A Manduria, in provincia di Taranto, un gruppo di giovanissimi si è ripetutamente accanito contro un pensionato sessantaseienne, affetto da disagio psichico. Antonio Cosimo Stano, questo il nome della vittima, è morto qualche giorno fa dopo una lunga agonia. È stato trovato in casa in gravi condizioni dalle forze dell’ordine il 6 aprile scorso. I vicini di casa parlano di ripetuti assalti, per lo più notturni, avvenuti nella stessa abitazione di Antonio e andati avanti per circa sei anni. Ci sono dei video a testimoniare i soprusi e le aggressioni, girati dagli stessi aguzzini e scambiati su una chat di whatsapp intitolata “Gli orfanelli”, un nome significativo dato a un gruppo di “normalissimi ragazzi, studenti di liceo, nati e cresciuti in contesti familiari a modo” (scrivono i legali che ora ne cureranno la difesa in tribunale).
“Era solo per ridere, mica lo volevamo morto”, si difende uno dei ragazzini.
Antonio Stano era lo “scemo del villaggio” da andare a trovare nelle serate di noia e malessere. Arrivavano gradassi e davano pugni e bastonate all’uscio, perché gli venisse aperto. I segni dei colpi sono ancora impressi sul legno del portone della casetta bianca di Antonio, che abitava vicino al complesso parrocchiale di San Giovanni Bosco.
Dunque i sedicenti “orfanelli” avevano tutti una mamma e un papà che li aspettavano a casa, mentre loro tiranneggiavano il “pazzo” e lo derubavano anche. È stato fatto anche un esposto da chi questi episodi li aveva visti e aveva udito le “urla nella notte”. Ciononostante Antonio è rimasto solo con il suo incubo. Nell’ultimo periodo pare non uscisse più neppure di casa, era terrorizzato. In uno dei filmati si sente la sua voce che implora: “Perché venite sempre da me?”.

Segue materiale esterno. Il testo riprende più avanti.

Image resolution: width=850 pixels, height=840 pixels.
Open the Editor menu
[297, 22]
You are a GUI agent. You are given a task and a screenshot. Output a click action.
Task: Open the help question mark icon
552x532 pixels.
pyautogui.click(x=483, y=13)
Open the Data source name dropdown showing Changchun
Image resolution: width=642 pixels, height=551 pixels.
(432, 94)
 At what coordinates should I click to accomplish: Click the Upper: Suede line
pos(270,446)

Insomma, gli ingredienti del noir ci sono tutti: degrado, disagio, povertà, solitudine, indifferenza, devianza, assenza genitoriale, mancanza di valori. Materiale ghiotto per articoli di denuncia sociale, pieni di inutili parole e traboccanti quello sdegno collettivo che monta emotivamente e poi si sgonfia nello spazio di una settimana. Manca invece la risposta (fondamentale) alla domanda che sale prepotente e si annoda nella gola: perché?

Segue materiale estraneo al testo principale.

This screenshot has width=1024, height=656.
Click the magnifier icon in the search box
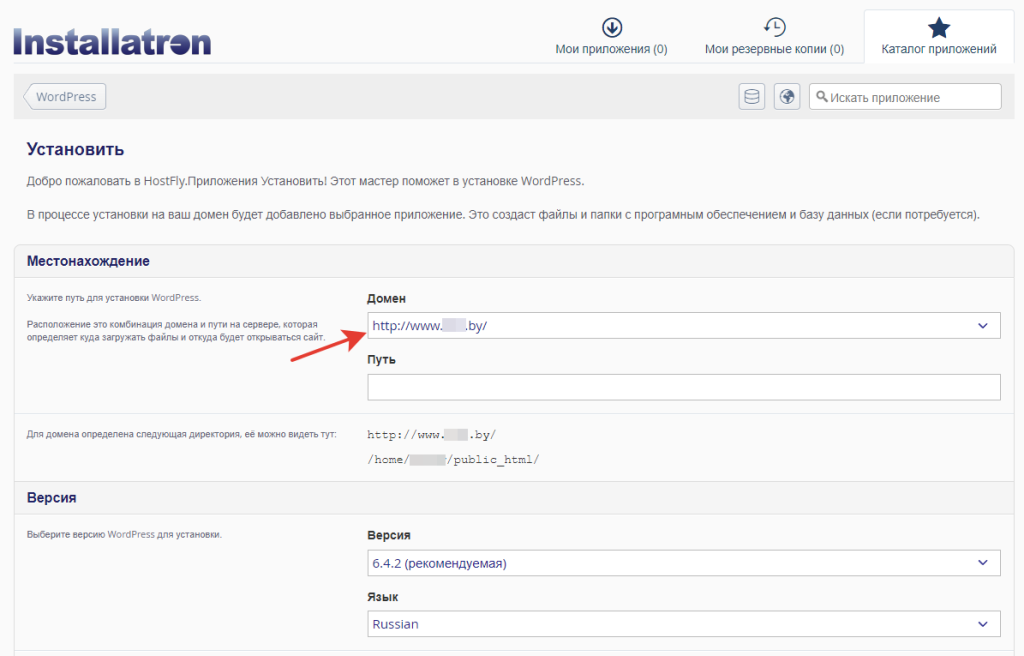tap(822, 97)
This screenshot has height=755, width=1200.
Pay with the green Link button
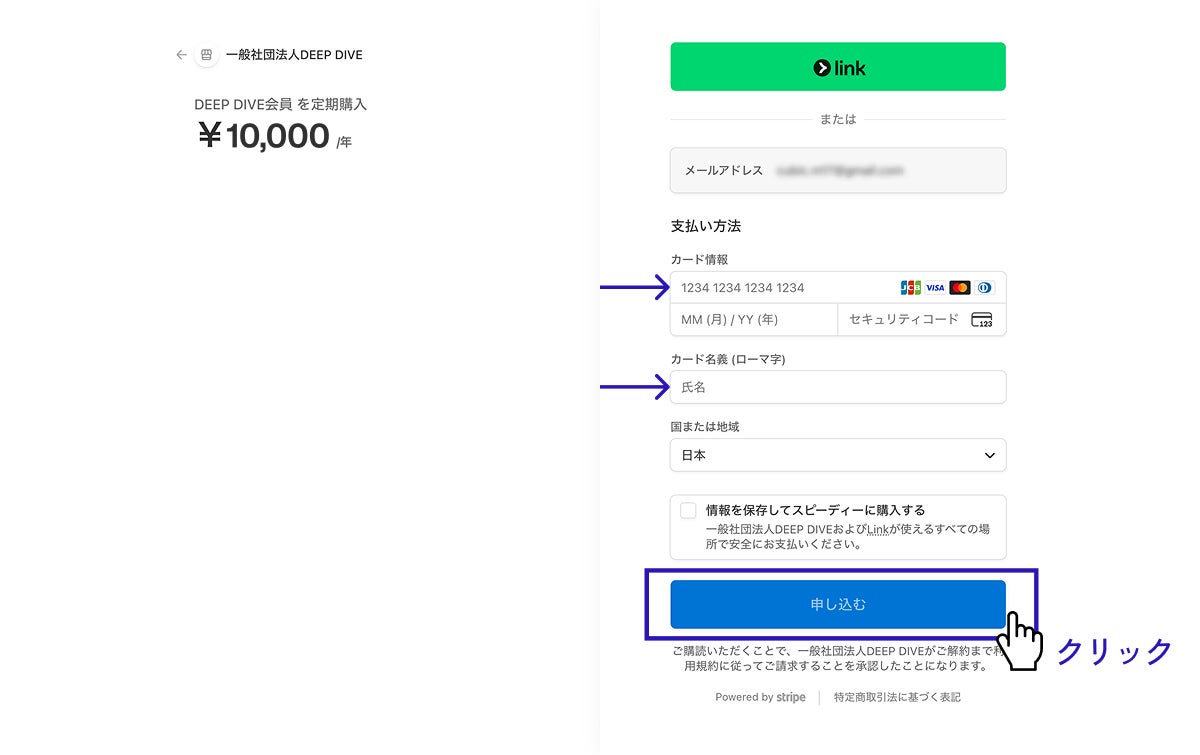837,67
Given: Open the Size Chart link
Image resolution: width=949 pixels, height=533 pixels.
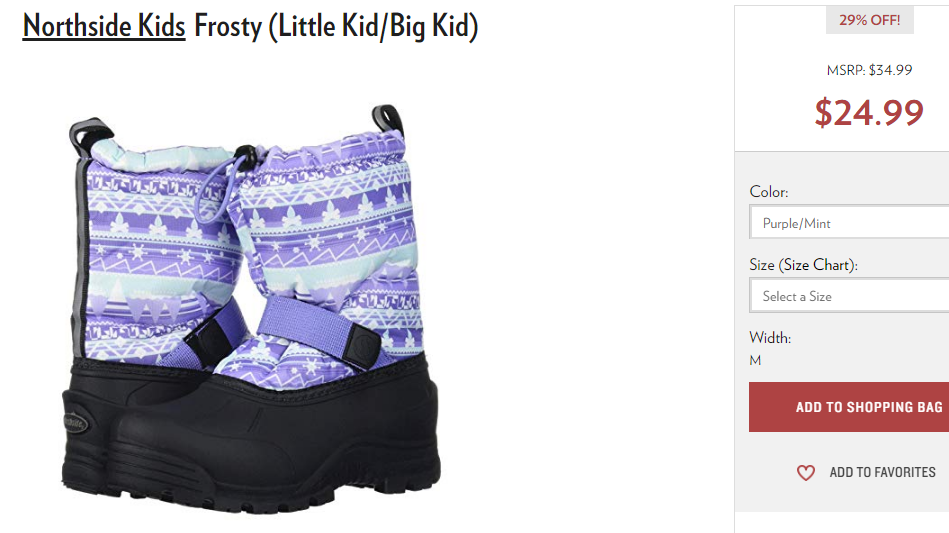Looking at the screenshot, I should pyautogui.click(x=818, y=265).
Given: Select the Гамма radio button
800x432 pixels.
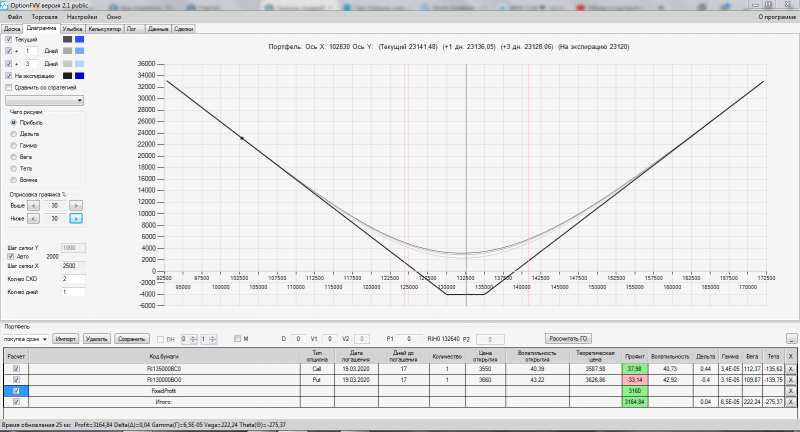Looking at the screenshot, I should click(x=13, y=145).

Come si può varcare il confine tra il bene il male con tale disinvoltura, filmando anche le proprie gesta? Come si può essere così giovani e talmente spietati?
Viene in mente quanto scritto a proposito della “banalità del male” da Hannah Arendt. Nel 1963 la filosofa affermava: “È anzi mia opinione che il male non possa mai essere radicale, ma solo estremo; e che non possegga né una profondità, né una dimensione demoniaca. Può ricoprire il mondo intero e devastarlo, precisamente perché si diffonde come un fungo sulla sua superficie. È una sfida al pensiero, come ho scritto, perché il pensiero vuole andare in fondo, tenta di andare alle radici delle cose, e nel momento che s’interessa al male viene frustrato, perché non c’è nulla. Questa è la banalità. Solo il Bene ha profondità, e può essere radicale”.

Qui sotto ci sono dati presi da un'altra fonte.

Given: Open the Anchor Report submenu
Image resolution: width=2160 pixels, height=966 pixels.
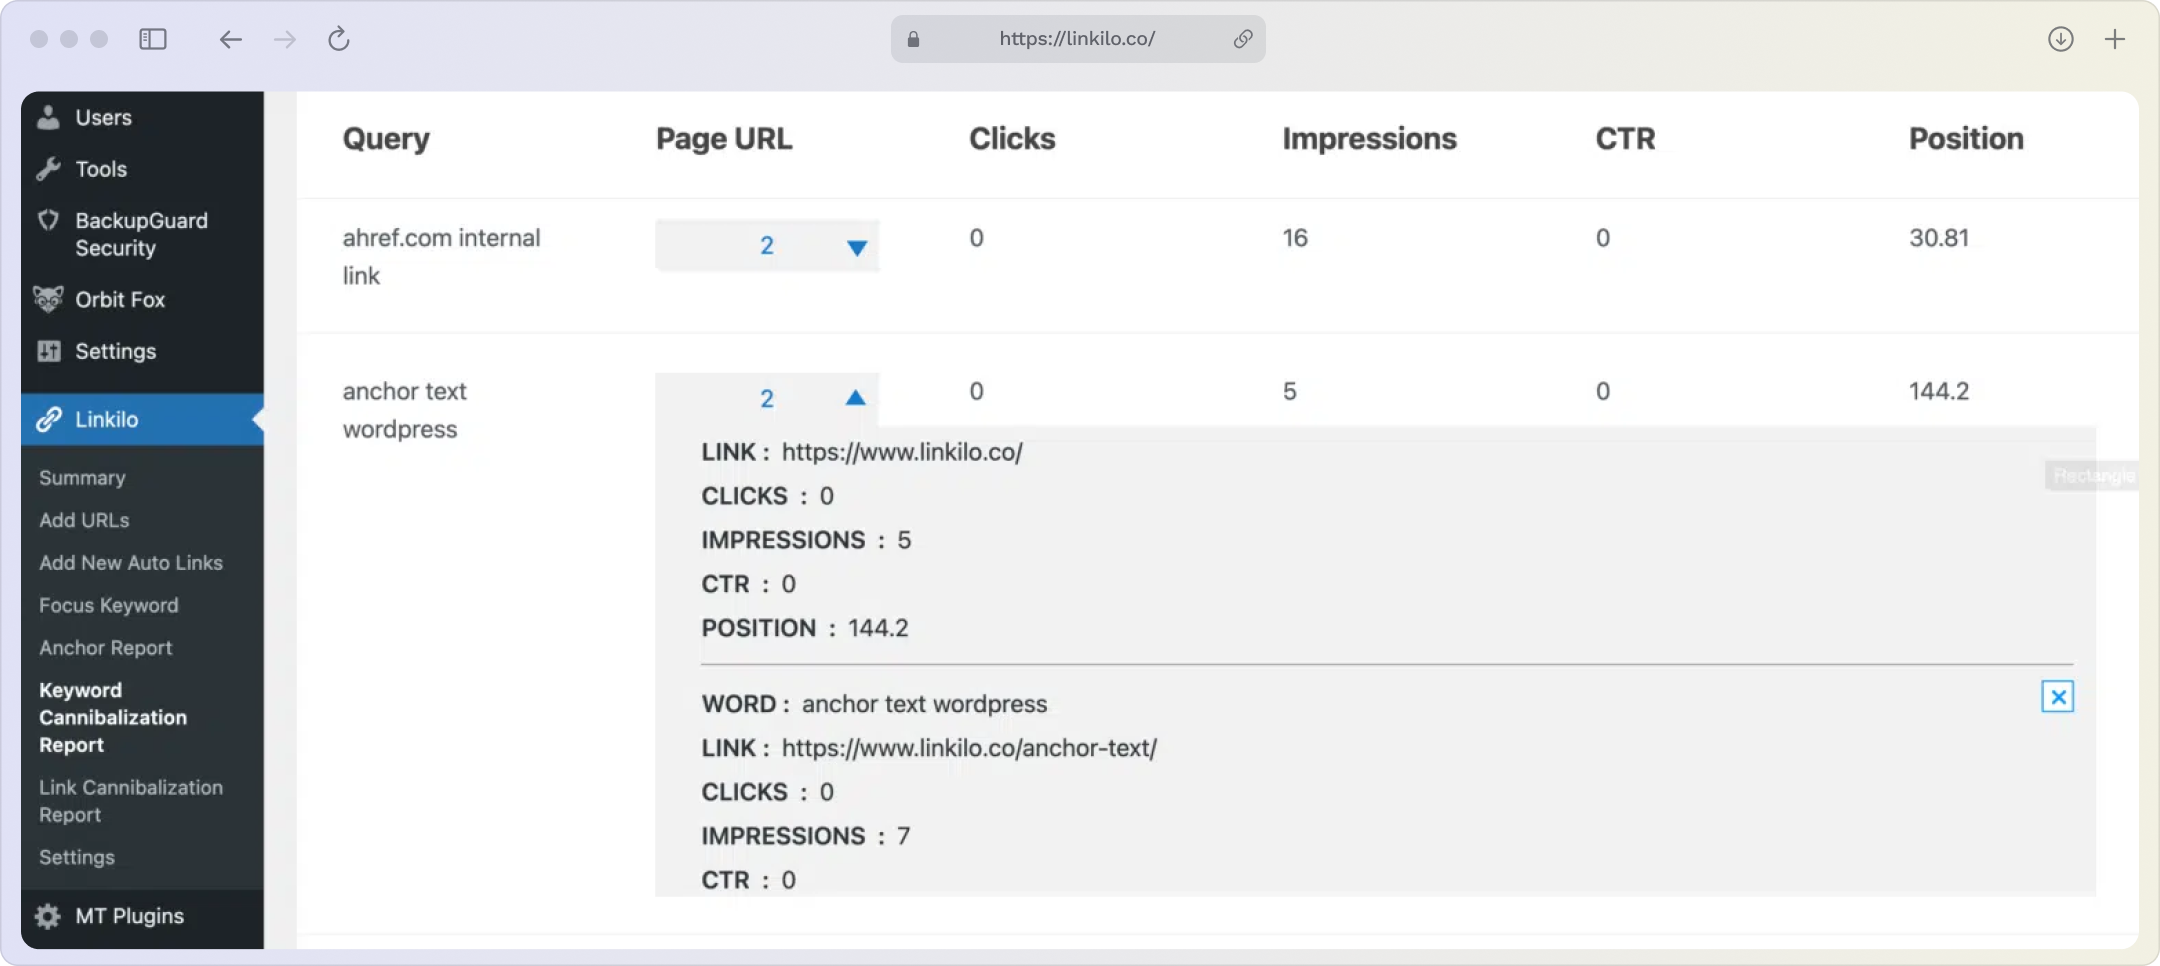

Uno dei ragazzi ha detto: “Ho sbagliato, non mi rendevo conto del male che stavamo facendo, non ho avuto la forza di fermarli perché, in fondo, lo facevano tutti. Passavamo il tempo”.
Non serve stavolta scomodare le solite rampogne sull’abuso dei social, sull’assenza genitoriale e la crisi delle agenzie educative. Il nodo sta proprio (e ancora) nell’affermazione della Arendt. Manca il pensiero a questa società. Vi abbiamo rinunciato per il timore di non essere in grado di sostenerlo.
L’assenza di pensiero genera mostri, teniamolo a mente. E i mostri “passano il tempo” intrattenendosi col male.
Prima del pianoforte, del tennis, della danza, della chitarra e della grammatica… Insegniamo a pensare ai nostri figli e a sostenere il peso del dolore che a volte si incontra nell’approfondire ciò che è insito nelle pieghe della vita, come lo stesso disagio.